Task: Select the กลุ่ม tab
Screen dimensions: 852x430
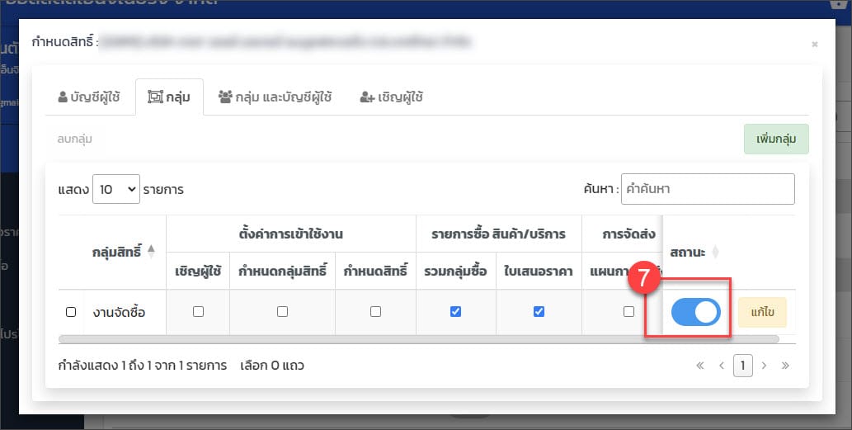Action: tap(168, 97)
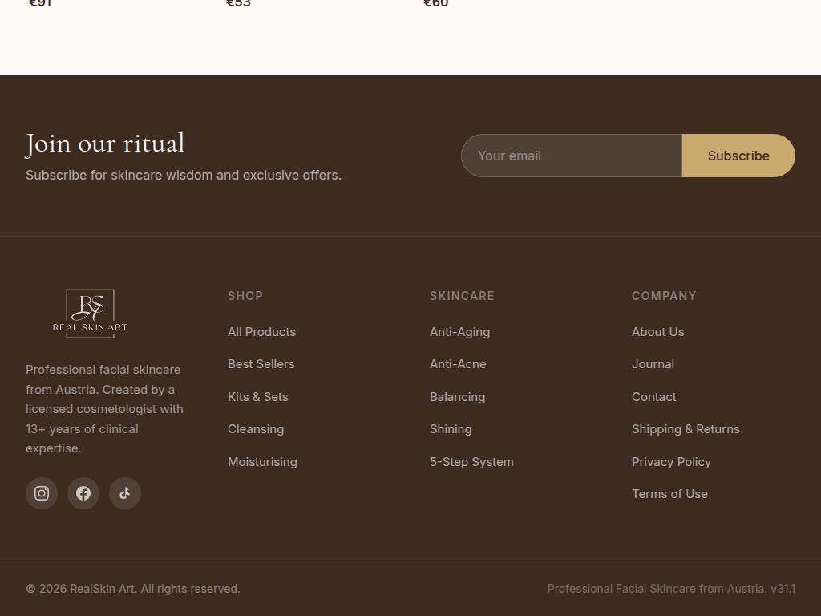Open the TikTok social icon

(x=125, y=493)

────────────────────

For each record above, write out every line exactly and skip the pictures.

OUTPUT OF THE TASK.
Task: Select the กลุ่ม tab
Screen dimensions: 852x430
Action: tap(168, 97)
Open the TikTok social icon

(x=125, y=493)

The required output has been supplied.